Collected data entries
--------------------
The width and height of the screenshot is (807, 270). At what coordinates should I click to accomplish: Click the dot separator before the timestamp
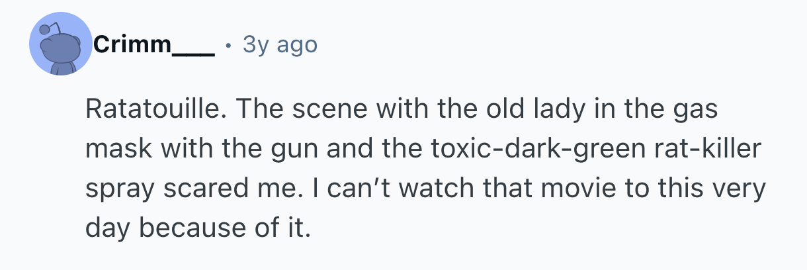(228, 45)
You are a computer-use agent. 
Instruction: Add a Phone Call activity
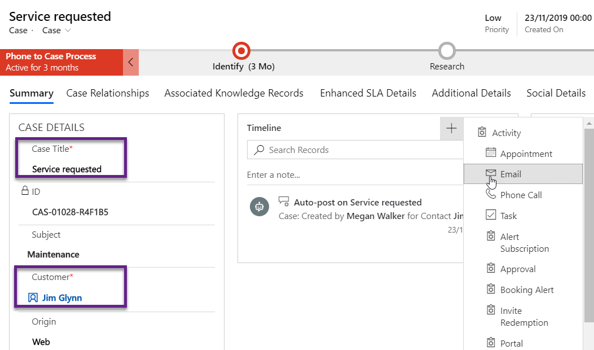520,194
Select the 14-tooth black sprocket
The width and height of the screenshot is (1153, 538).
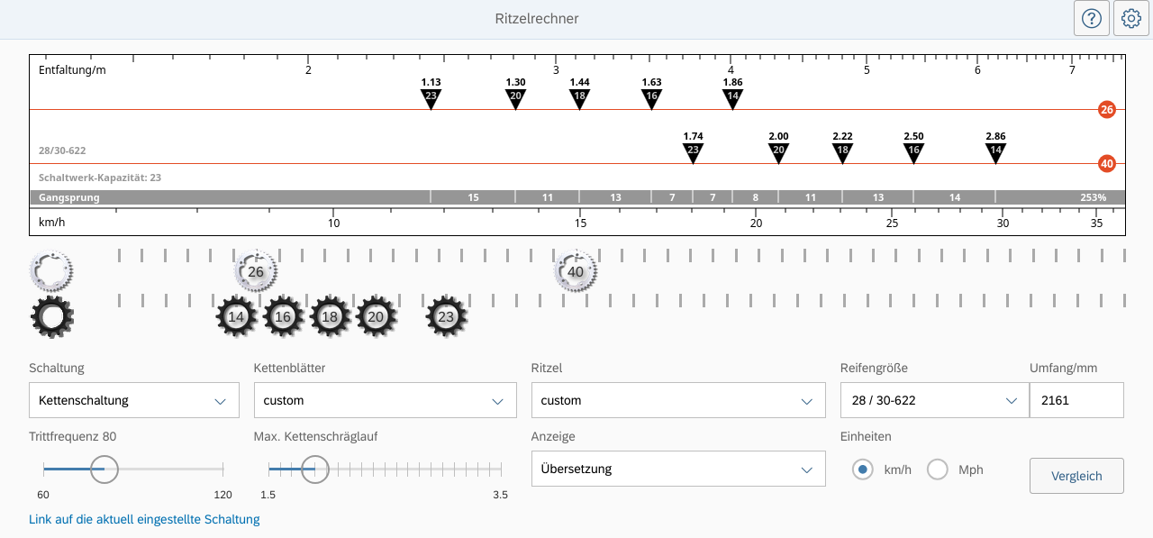point(237,317)
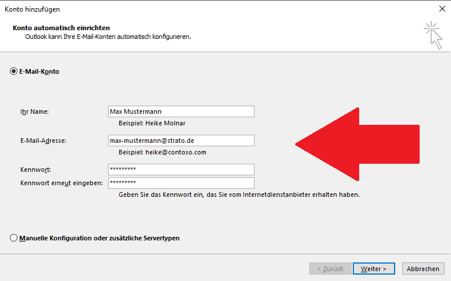Click the 'Konto hinzufügen' window title bar
The height and width of the screenshot is (281, 451).
174,9
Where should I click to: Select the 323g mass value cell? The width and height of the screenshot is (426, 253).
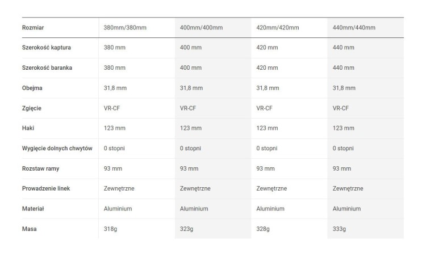(188, 229)
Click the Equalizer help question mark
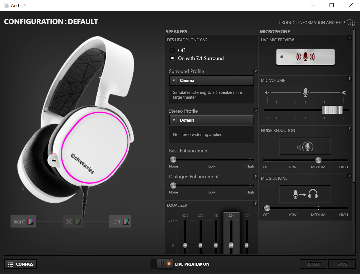Viewport: 360px width, 274px height. [255, 203]
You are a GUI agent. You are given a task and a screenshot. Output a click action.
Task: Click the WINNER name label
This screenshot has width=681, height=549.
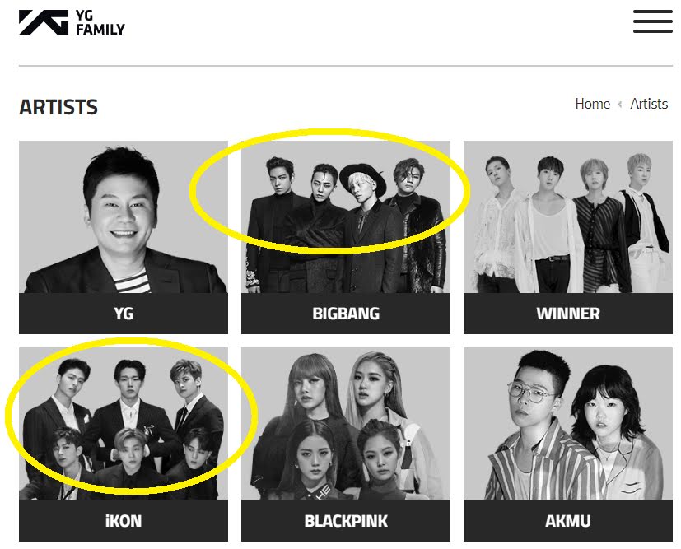tap(568, 314)
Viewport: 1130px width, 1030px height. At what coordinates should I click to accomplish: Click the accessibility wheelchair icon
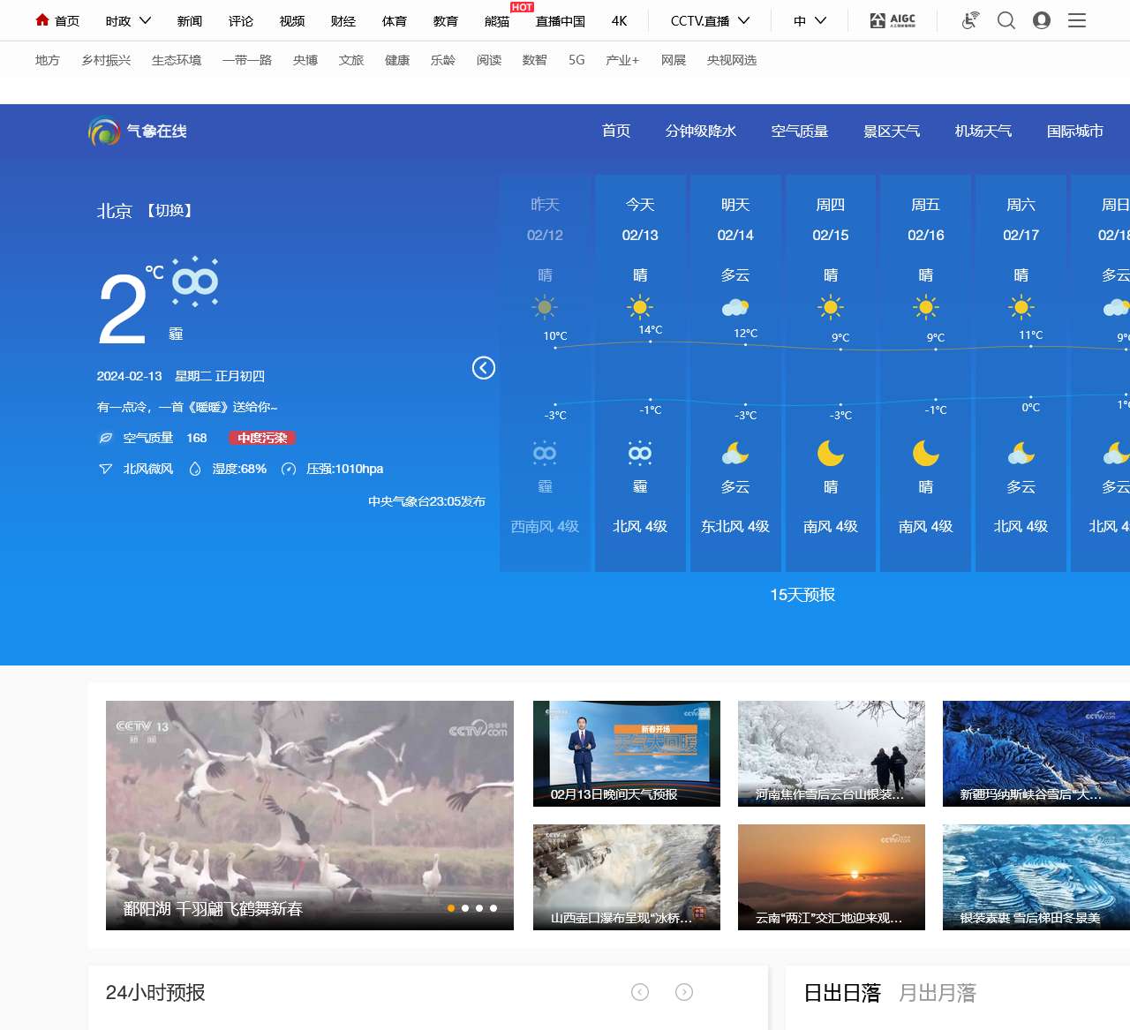(969, 19)
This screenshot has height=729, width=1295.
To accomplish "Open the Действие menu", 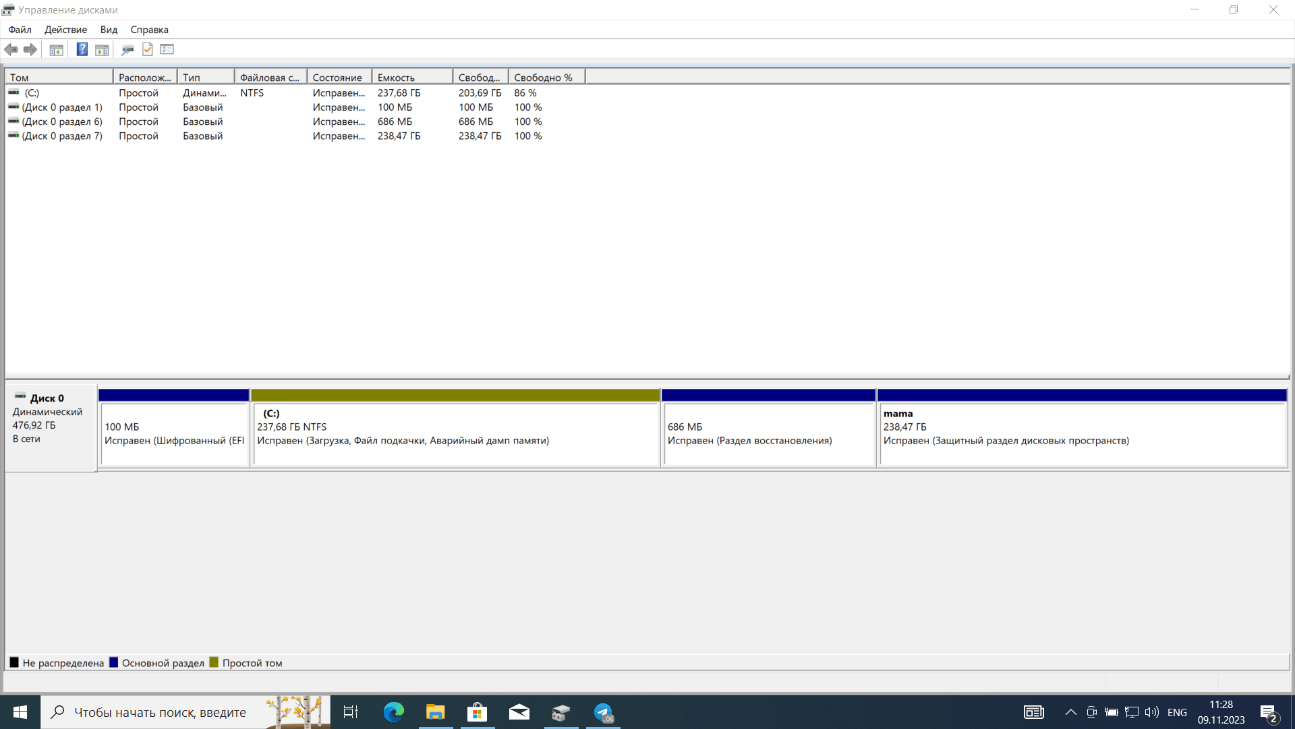I will tap(66, 30).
--------------------
▸ **Assigned task**
Go through the entries and report every line with the string "agent".

▸ **Exercise answer**
You are a computer-use agent. 
You are a GUI agent. You are given a task and a screenshot. Output a click action.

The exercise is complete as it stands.